Instruções:
[1] Reproduza do excerto do recurso o trecho que começa em "22. O tribunal" e termina em "factos não provados).".
[2] Reescreva de forma mais concisa o parágrafo do excerto do recurso iniciado por "Ora, tal juízo contraria", conservando os factos principais.

Excerto da página:
----------------------------------------

17. Tal factualidade é demonstrativa da especial perversidade e censurabilidade do comportamento do arguido AA, que não se bastando com a atuação com mais dois agentes, utiliza um objeto que pelas suas características, além de dificultar de modo exponencial a defesa da vítima, revela uma perigosidade muito superior ao normal, marcadamente diverso e excecional em relação aos meios ou instrumentos mais comuns de agressão, com aptidão para provocar danos físicos e já de si perigosos ou muito perigosos.

18. Consideramos que se encontra preenchida a qualificativa prevista na alínea h) do nº 2 do artigo 132º do Código Penal, sendo a factualidade dada como provada na sentença recorrida subsumível ao crime de ofensa à integridade física qualificada, previsto e punido pelo(s) artigo(s) no artigo 145º, nº 1 a) e nº 2 do Código Penal.

19. Em consequência do que se expôs supra, forçoso será concluir que o arguido AA sabia e não podia ignorar que o cinto utilizado para ofender o corpo do ofendido BB encerrava um potencial de perigosidade muito superior aos meios normalmente utilizados para atentar contra a integridade física e que, pela sua natureza, dimensões e características, aumentava significativamente a potencialidade das lesões que pretendia infligir na vítima, e limitava exponencialmente as suas capacidades de defesa, o que conseguiu.

20. Assim, não é admissível a conclusão formulada pelo tribunal a quo de que o arguido AA desconhecia tal facto.

21. Ora, tal juízo contraria as regras de experiência comum e da lógica, já que o homem médio, colocado na real posição do arguido, saberia que a utilização de um cinto, enrolado na mão com fivela de metal solta, para agredir o corpo de outra pessoa, em comunhão de esforços com mais agentes, consubstancia um potencial lesivo da saúde física, em grau muito elevado, em face dos normais instrumentos usados para a agressão.

22. O tribunal a quo violou as regras da lógica e da experiência comum, tendo-se pautado por critérios ilógicos, incompreensíveis e irracionais, ao considerar como não provado o facto de o arguido AA não ter ficado ciente desse facto (ponto F. dos factos não provados).

23. O tribunal a quo incorreu em erro notório na apreciação da prova, padecendo, nesta parte, a sentença recorrida de nulidade, atento o vício em causa, tal como está previsto no art.º 410º n.º 2 al. c) do Código de Processo Penal, ao considerar como não provado o facto de que os arguidos CC e AA sabiam e não podiam ignorar que o cinto utilizado para ofender o corpo do ofendido BB encerrava um potencial de perigosidade muito superior aos meios normalmente utilizados para atentar contra a integridade física e que, pela sua natureza, dimensões e características, aumentava significativamente a potencialidade das lesões que pretendia infligir na vítima, e limitava exponencialmente as suas capacidades de defesa, o que conseguiram. (ponto F. dos factos não provados)

----------------------------------------

Segmento de dados:

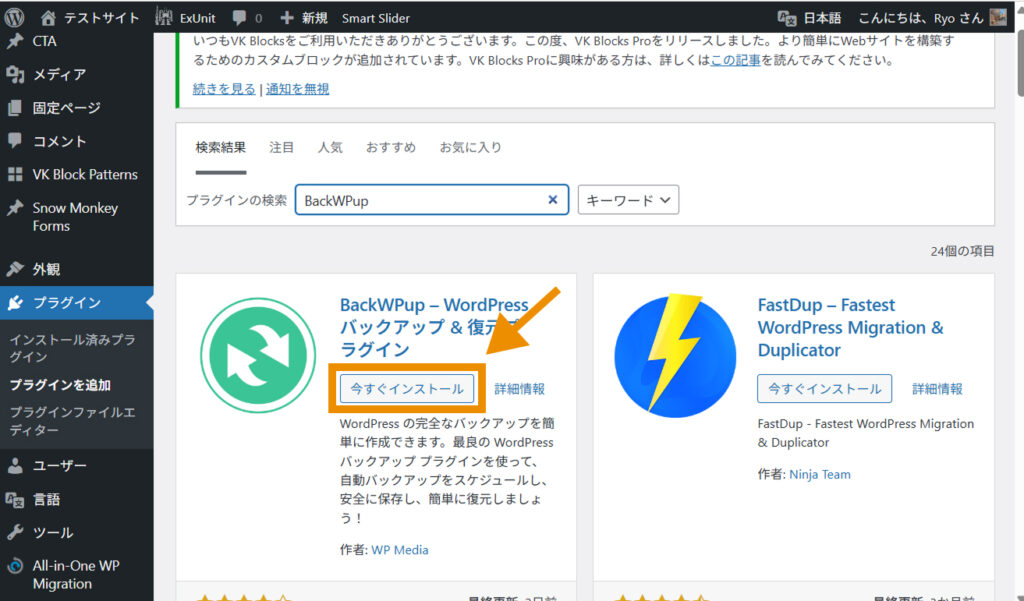This screenshot has width=1024, height=601.
Task: Open 詳細情報 link for BackWPup
Action: [520, 389]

----------------------------------------

Respostas por item:
[1]
22. O tribunal a quo violou as regras da lógica e da experiência comum, tendo-se pautado por critérios ilógicos, incompreensíveis e irracionais, ao considerar como não provado o facto de o arguido AA não ter ficado ciente desse facto (ponto F. dos factos não provados).

[2] Tal juízo contraria a experiência comum e a lógica. O homem médio, no lugar do arguido, saberia que agredir outra pessoa com um cinto enrolado na mão e de fivela de metal solta, em conjunto com outros agentes, representa um risco muito elevado para a saúde física, em comparação com os instrumentos normais de agressão.